§ **WHAT NEEDS TO BE DONE**: Out of the records below, copy all lines in which the word "icon" occurs.

§ **DATA SHOWN**:
• • • • •
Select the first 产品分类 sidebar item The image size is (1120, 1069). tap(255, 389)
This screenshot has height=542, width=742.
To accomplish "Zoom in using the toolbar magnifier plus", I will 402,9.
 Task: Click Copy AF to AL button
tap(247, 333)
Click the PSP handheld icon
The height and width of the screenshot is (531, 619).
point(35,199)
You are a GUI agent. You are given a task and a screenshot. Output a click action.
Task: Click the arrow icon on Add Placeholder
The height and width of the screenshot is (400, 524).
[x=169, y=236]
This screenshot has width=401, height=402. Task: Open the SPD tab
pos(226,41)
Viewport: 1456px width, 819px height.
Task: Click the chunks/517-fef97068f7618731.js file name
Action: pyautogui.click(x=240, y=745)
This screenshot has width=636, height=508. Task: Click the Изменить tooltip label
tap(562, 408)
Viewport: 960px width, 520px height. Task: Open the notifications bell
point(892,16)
• • • • •
§ **SOLUTION FOR THIS PROBLEM**:
Click the PSP handheld icon
Task: Click the arrow icon on Add Placeholder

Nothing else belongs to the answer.